_The task_
Each record should appear again in the response exactly as it does in the original.

--- START ---

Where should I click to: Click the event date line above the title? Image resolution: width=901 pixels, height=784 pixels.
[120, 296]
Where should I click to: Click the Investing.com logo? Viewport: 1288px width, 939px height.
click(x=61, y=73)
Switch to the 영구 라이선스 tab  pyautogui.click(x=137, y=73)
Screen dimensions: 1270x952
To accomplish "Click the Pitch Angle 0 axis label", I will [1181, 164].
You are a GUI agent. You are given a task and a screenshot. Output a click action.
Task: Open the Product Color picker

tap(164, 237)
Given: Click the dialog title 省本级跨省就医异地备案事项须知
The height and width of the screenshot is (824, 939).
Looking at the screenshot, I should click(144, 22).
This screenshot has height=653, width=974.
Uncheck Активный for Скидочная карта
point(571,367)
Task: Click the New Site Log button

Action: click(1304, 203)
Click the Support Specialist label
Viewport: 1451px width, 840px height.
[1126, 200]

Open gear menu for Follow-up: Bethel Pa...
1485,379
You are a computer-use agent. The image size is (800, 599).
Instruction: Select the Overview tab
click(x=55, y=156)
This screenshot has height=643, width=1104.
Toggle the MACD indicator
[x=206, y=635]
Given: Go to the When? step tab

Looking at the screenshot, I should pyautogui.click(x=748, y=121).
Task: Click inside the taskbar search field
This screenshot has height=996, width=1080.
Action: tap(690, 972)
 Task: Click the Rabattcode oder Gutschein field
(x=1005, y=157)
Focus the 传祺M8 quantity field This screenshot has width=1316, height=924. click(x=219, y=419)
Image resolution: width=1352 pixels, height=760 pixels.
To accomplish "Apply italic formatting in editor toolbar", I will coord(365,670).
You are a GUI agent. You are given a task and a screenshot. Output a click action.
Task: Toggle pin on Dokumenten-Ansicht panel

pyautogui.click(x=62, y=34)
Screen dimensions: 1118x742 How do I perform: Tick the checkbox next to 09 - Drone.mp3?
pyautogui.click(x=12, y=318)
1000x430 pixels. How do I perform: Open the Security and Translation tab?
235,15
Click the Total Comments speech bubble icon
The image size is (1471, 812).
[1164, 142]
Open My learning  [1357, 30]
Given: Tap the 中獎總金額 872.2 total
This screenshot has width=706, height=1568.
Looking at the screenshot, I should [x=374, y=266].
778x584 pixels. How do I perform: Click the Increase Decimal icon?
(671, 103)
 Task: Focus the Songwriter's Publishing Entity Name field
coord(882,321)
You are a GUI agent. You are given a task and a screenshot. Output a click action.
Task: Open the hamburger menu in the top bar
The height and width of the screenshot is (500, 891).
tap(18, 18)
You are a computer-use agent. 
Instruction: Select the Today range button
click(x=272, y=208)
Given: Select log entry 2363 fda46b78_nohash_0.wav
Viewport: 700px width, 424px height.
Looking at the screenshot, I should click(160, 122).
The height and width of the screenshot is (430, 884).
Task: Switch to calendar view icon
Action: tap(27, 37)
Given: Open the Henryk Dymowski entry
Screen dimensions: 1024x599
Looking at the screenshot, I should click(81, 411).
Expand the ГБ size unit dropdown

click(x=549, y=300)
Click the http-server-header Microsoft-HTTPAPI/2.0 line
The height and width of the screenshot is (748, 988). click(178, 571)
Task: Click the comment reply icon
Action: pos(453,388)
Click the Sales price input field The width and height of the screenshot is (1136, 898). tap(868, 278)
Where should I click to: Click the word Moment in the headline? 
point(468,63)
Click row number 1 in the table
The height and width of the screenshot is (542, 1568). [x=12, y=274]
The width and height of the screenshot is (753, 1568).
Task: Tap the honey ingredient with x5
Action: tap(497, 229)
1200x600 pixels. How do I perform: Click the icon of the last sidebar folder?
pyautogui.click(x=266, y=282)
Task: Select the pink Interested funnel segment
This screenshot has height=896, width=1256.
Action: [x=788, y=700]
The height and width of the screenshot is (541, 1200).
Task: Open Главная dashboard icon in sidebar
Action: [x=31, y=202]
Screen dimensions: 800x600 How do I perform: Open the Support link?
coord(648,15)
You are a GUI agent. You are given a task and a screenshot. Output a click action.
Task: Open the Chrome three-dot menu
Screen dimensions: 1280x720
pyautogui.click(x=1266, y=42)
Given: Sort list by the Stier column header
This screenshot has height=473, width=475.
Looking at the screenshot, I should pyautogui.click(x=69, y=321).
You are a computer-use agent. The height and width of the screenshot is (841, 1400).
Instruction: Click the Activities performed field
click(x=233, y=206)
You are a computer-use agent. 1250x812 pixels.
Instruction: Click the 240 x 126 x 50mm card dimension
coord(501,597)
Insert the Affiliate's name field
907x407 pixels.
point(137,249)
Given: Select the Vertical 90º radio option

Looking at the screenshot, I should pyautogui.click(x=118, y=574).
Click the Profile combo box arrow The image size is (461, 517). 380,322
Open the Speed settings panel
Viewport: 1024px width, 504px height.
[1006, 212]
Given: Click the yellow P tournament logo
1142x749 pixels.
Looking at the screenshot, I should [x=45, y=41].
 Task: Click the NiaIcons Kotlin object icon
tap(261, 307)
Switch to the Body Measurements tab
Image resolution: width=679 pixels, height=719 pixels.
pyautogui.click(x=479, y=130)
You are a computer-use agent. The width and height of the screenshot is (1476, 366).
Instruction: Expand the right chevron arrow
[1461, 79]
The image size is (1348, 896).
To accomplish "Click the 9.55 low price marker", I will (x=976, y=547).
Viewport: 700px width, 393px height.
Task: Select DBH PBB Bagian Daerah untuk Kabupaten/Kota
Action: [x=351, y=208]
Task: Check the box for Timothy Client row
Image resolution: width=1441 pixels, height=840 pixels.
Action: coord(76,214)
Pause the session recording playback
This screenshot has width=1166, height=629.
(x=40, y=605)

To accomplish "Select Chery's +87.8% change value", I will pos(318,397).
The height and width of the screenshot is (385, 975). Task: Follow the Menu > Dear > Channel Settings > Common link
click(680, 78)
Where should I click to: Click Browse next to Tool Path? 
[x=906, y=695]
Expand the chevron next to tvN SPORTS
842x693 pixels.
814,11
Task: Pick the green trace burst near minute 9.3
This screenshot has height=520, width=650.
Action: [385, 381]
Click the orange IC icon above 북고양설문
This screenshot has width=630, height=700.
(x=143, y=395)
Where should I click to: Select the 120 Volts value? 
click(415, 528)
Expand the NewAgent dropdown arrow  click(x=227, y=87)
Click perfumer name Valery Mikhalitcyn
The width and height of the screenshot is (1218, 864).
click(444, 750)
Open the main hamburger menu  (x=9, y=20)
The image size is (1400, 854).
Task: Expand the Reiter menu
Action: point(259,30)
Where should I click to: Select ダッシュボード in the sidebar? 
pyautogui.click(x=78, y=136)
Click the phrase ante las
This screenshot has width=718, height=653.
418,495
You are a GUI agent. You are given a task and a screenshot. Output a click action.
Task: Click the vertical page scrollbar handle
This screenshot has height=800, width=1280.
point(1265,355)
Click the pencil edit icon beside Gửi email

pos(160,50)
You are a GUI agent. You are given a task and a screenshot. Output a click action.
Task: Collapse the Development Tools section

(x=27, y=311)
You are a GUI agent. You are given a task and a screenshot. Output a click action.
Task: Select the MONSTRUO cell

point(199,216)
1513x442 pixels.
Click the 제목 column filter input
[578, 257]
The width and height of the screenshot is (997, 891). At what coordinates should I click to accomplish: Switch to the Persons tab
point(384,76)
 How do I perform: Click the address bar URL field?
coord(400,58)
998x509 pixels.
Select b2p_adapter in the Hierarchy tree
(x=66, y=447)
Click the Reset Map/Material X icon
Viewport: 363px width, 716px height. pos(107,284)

--- END ---

_Answer_
Where should I click to: Click the event date line above the title? Image resolution: width=901 pixels, height=784 pixels.
[120, 296]
Where should I click to: Click the Investing.com logo? Viewport: 1288px width, 939px height.
click(x=61, y=73)
Switch to the 영구 라이선스 tab  pyautogui.click(x=137, y=73)
Screen dimensions: 1270x952
To accomplish "Click the Pitch Angle 0 axis label", I will [1181, 164].
You are a GUI agent. You are given a task and a screenshot. Output a click action.
Task: Open the Product Color picker

tap(164, 237)
Given: Click the dialog title 省本级跨省就医异地备案事项须知
The height and width of the screenshot is (824, 939).
Looking at the screenshot, I should click(144, 22).
This screenshot has height=653, width=974.
Uncheck Активный for Скидочная карта
point(571,367)
Task: Click the New Site Log button

Action: click(1304, 203)
Click the Support Specialist label
Viewport: 1451px width, 840px height.
[1126, 200]

Open gear menu for Follow-up: Bethel Pa...
1485,379
You are a computer-use agent. The image size is (800, 599).
Instruction: Select the Overview tab
click(x=55, y=156)
This screenshot has height=643, width=1104.
Toggle the MACD indicator
[x=206, y=635]
Given: Go to the When? step tab

Looking at the screenshot, I should pyautogui.click(x=748, y=121).
Task: Click inside the taskbar search field
This screenshot has height=996, width=1080.
Action: tap(690, 972)
 Task: Click the Rabattcode oder Gutschein field
(x=1005, y=157)
Focus the 传祺M8 quantity field This screenshot has width=1316, height=924. click(x=219, y=419)
Image resolution: width=1352 pixels, height=760 pixels.
To accomplish "Apply italic formatting in editor toolbar", I will coord(365,670).
You are a GUI agent. You are given a task and a screenshot. Output a click action.
Task: Toggle pin on Dokumenten-Ansicht panel

pyautogui.click(x=62, y=34)
Screen dimensions: 1118x742 How do I perform: Tick the checkbox next to 09 - Drone.mp3?
pyautogui.click(x=12, y=318)
1000x430 pixels. How do I perform: Open the Security and Translation tab?
235,15
Click the Total Comments speech bubble icon
The image size is (1471, 812).
[1164, 142]
Open My learning  [1357, 30]
Given: Tap the 中獎總金額 872.2 total
This screenshot has width=706, height=1568.
Looking at the screenshot, I should [x=374, y=266].
778x584 pixels. How do I perform: Click the Increase Decimal icon?
(671, 103)
 Task: Focus the Songwriter's Publishing Entity Name field
coord(882,321)
You are a GUI agent. You are given a task and a screenshot. Output a click action.
Task: Open the hamburger menu in the top bar
The height and width of the screenshot is (500, 891).
tap(18, 18)
You are a computer-use agent. 
Instruction: Select the Today range button
click(x=272, y=208)
Given: Select log entry 2363 fda46b78_nohash_0.wav
Viewport: 700px width, 424px height.
Looking at the screenshot, I should click(160, 122).
The height and width of the screenshot is (430, 884).
Task: Switch to calendar view icon
Action: tap(27, 37)
Given: Open the Henryk Dymowski entry
Screen dimensions: 1024x599
Looking at the screenshot, I should click(81, 411).
Expand the ГБ size unit dropdown

click(x=549, y=300)
Click the http-server-header Microsoft-HTTPAPI/2.0 line
The height and width of the screenshot is (748, 988). click(178, 571)
Task: Click the comment reply icon
Action: pos(453,388)
Click the Sales price input field The width and height of the screenshot is (1136, 898). tap(868, 278)
Where should I click to: Click the word Moment in the headline? 
point(468,63)
Click row number 1 in the table
The height and width of the screenshot is (542, 1568). [x=12, y=274]
The width and height of the screenshot is (753, 1568).
Task: Tap the honey ingredient with x5
Action: tap(497, 229)
1200x600 pixels. How do I perform: Click the icon of the last sidebar folder?
pyautogui.click(x=266, y=282)
Task: Select the pink Interested funnel segment
This screenshot has height=896, width=1256.
Action: [x=788, y=700]
The height and width of the screenshot is (541, 1200).
Task: Open Главная dashboard icon in sidebar
Action: [x=31, y=202]
Screen dimensions: 800x600 How do I perform: Open the Support link?
coord(648,15)
You are a GUI agent. You are given a task and a screenshot. Output a click action.
Task: Open the Chrome three-dot menu
Screen dimensions: 1280x720
pyautogui.click(x=1266, y=42)
Given: Sort list by the Stier column header
This screenshot has height=473, width=475.
Looking at the screenshot, I should pyautogui.click(x=69, y=321).
You are a computer-use agent. The height and width of the screenshot is (841, 1400).
Instruction: Click the Activities performed field
click(x=233, y=206)
You are a computer-use agent. 1250x812 pixels.
Instruction: Click the 240 x 126 x 50mm card dimension
coord(501,597)
Insert the Affiliate's name field
907x407 pixels.
point(137,249)
Given: Select the Vertical 90º radio option

Looking at the screenshot, I should pyautogui.click(x=118, y=574).
Click the Profile combo box arrow The image size is (461, 517). 380,322
Open the Speed settings panel
Viewport: 1024px width, 504px height.
[1006, 212]
Given: Click the yellow P tournament logo
1142x749 pixels.
Looking at the screenshot, I should [x=45, y=41].
 Task: Click the NiaIcons Kotlin object icon
tap(261, 307)
Switch to the Body Measurements tab
Image resolution: width=679 pixels, height=719 pixels.
pyautogui.click(x=479, y=130)
You are a computer-use agent. The width and height of the screenshot is (1476, 366).
Instruction: Expand the right chevron arrow
[1461, 79]
The image size is (1348, 896).
To accomplish "Click the 9.55 low price marker", I will (x=976, y=547).
Viewport: 700px width, 393px height.
Task: Select DBH PBB Bagian Daerah untuk Kabupaten/Kota
Action: [x=351, y=208]
Task: Check the box for Timothy Client row
Image resolution: width=1441 pixels, height=840 pixels.
Action: coord(76,214)
Pause the session recording playback
This screenshot has width=1166, height=629.
(x=40, y=605)

To accomplish "Select Chery's +87.8% change value", I will pos(318,397).
The height and width of the screenshot is (385, 975). Task: Follow the Menu > Dear > Channel Settings > Common link
click(680, 78)
Where should I click to: Click Browse next to Tool Path? 
[x=906, y=695]
Expand the chevron next to tvN SPORTS
842x693 pixels.
814,11
Task: Pick the green trace burst near minute 9.3
This screenshot has height=520, width=650.
Action: [385, 381]
Click the orange IC icon above 북고양설문
This screenshot has width=630, height=700.
(x=143, y=395)
Where should I click to: Select the 120 Volts value? 
click(415, 528)
Expand the NewAgent dropdown arrow  click(x=227, y=87)
Click perfumer name Valery Mikhalitcyn
The width and height of the screenshot is (1218, 864).
click(444, 750)
Open the main hamburger menu  (x=9, y=20)
The image size is (1400, 854).
Task: Expand the Reiter menu
Action: point(259,30)
Where should I click to: Select ダッシュボード in the sidebar? 
pyautogui.click(x=78, y=136)
Click the phrase ante las
This screenshot has width=718, height=653.
418,495
You are a GUI agent. You are given a task and a screenshot. Output a click action.
Task: Click the vertical page scrollbar handle
This screenshot has height=800, width=1280.
point(1265,355)
Click the pencil edit icon beside Gửi email

pos(160,50)
You are a GUI agent. You are given a task and a screenshot. Output a click action.
Task: Collapse the Development Tools section

(x=27, y=311)
You are a GUI agent. You are given a task and a screenshot. Output a click action.
Task: Select the MONSTRUO cell

point(199,216)
1513x442 pixels.
Click the 제목 column filter input
[578, 257]
The width and height of the screenshot is (997, 891). At what coordinates should I click to accomplish: Switch to the Persons tab
point(384,76)
 How do I perform: Click the address bar URL field?
coord(400,58)
998x509 pixels.
Select b2p_adapter in the Hierarchy tree
(x=66, y=447)
Click the Reset Map/Material X icon
Viewport: 363px width, 716px height. pos(107,284)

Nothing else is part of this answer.